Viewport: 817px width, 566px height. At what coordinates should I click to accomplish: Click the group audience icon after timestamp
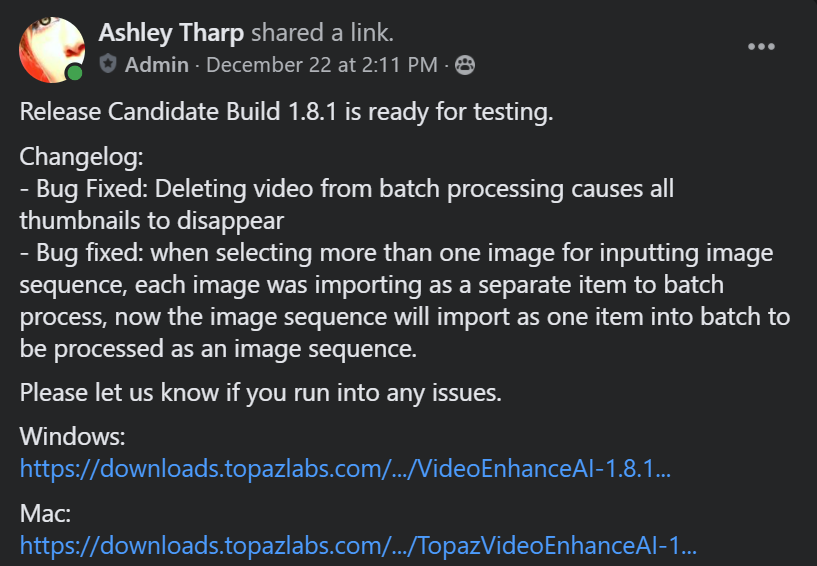[465, 65]
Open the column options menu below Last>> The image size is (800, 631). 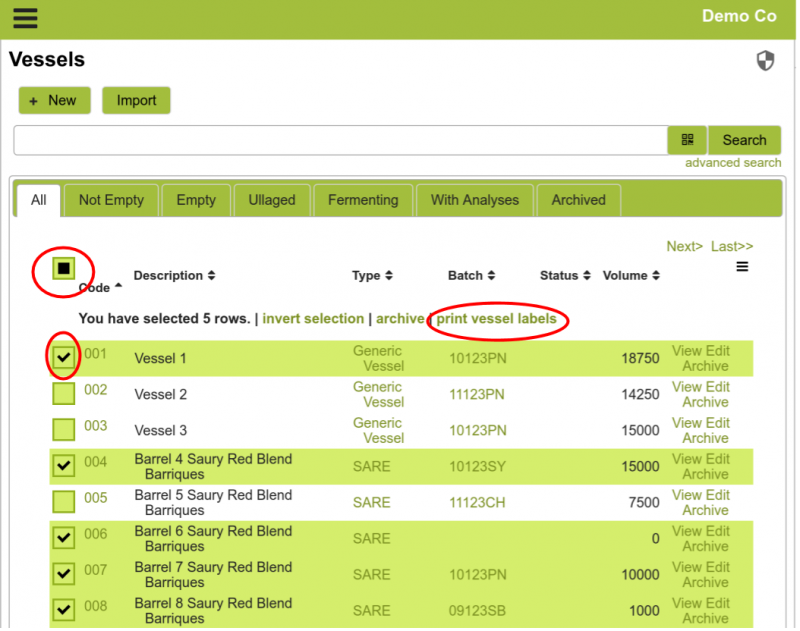click(x=741, y=266)
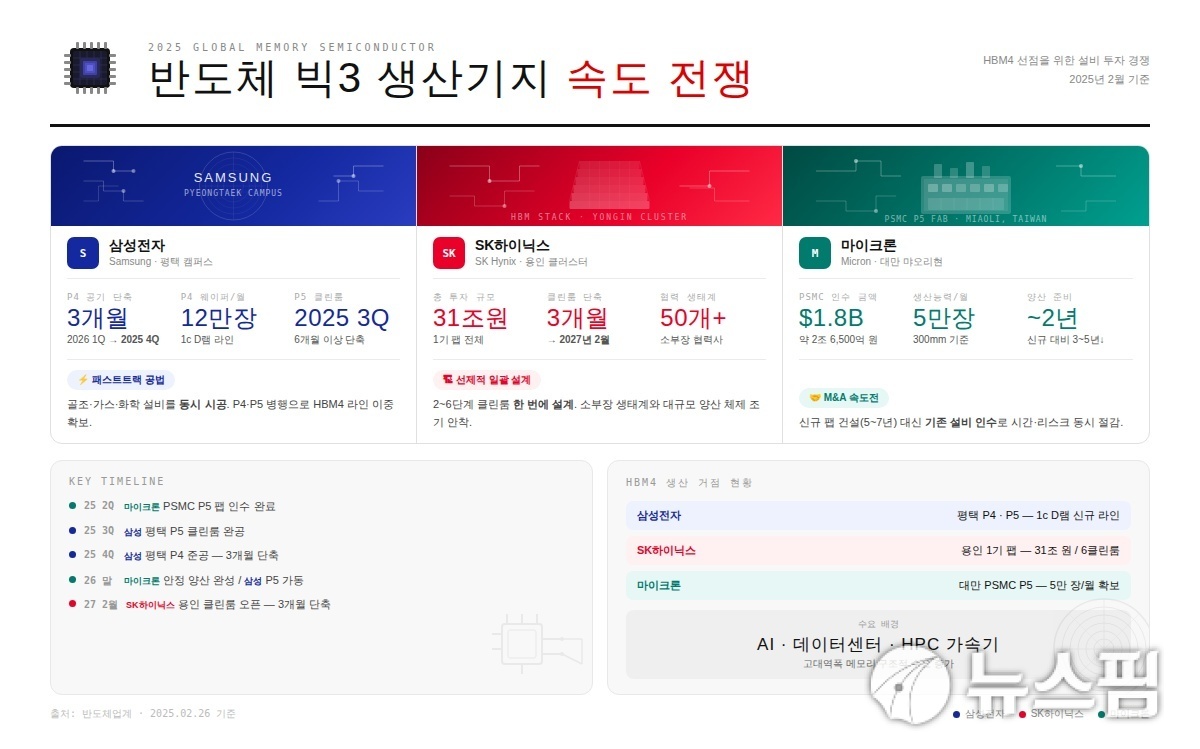The image size is (1200, 749).
Task: Open the PSMC P5 Fab Miaoli banner
Action: pos(965,186)

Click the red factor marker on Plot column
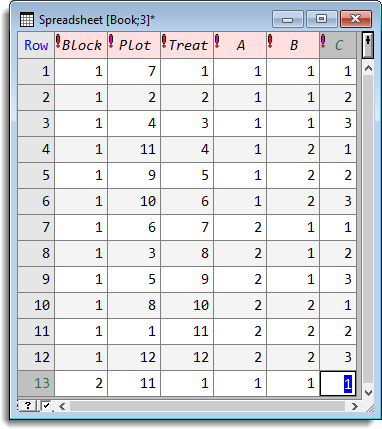click(x=111, y=41)
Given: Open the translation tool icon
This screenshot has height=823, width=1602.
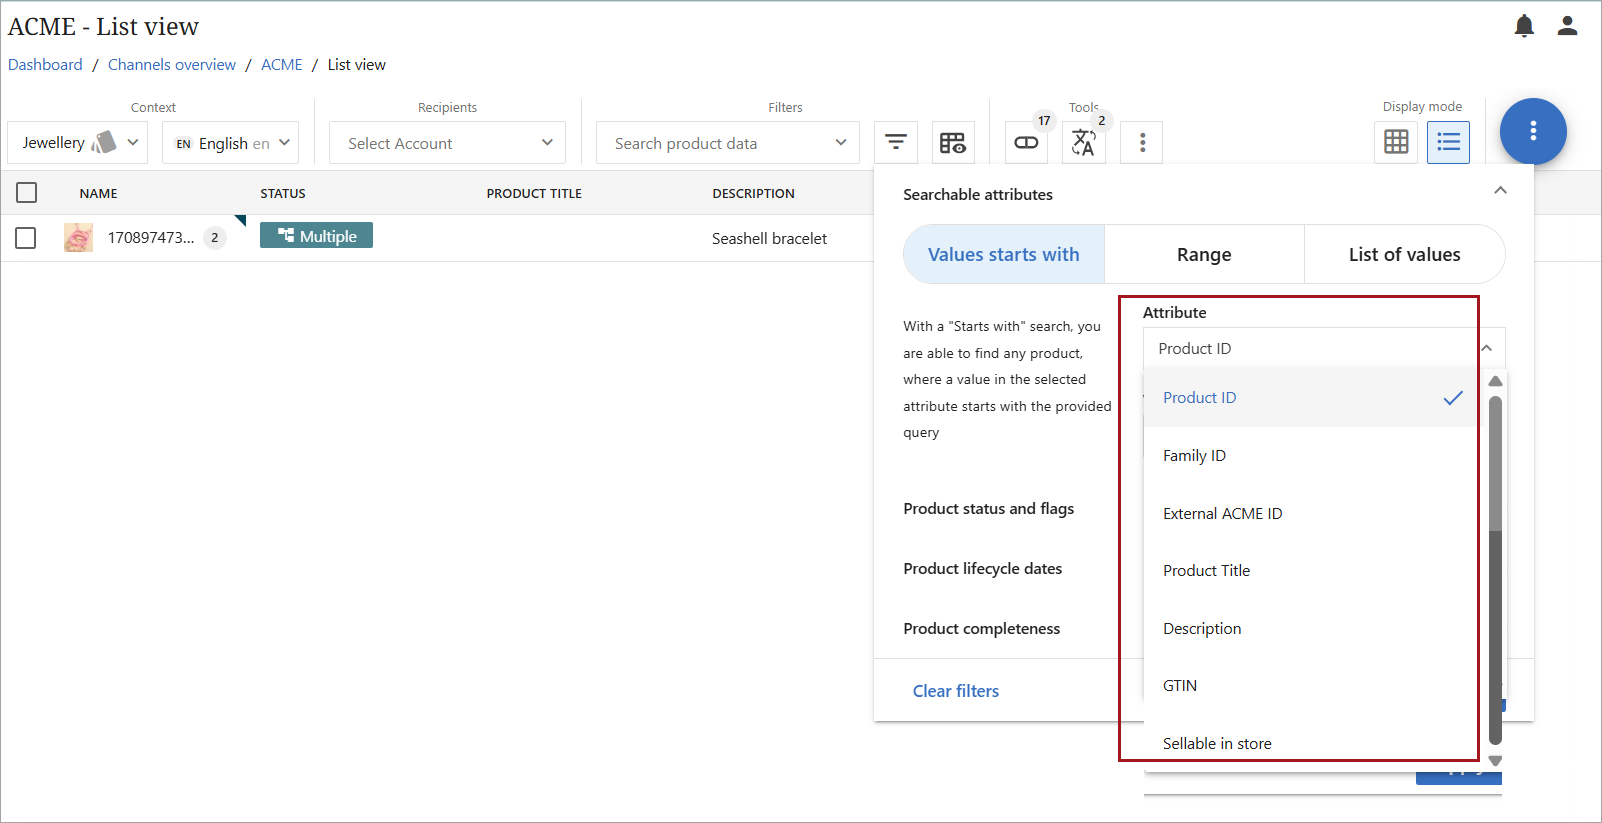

----

▶ _Task to carry out_
Your task is to copy exactly the lines from the line containing "Given: Open the translation tool icon" through the final line of the listing above and to omit every picture.

▶ _Answer box_
Given: Open the translation tool icon
This screenshot has height=823, width=1602.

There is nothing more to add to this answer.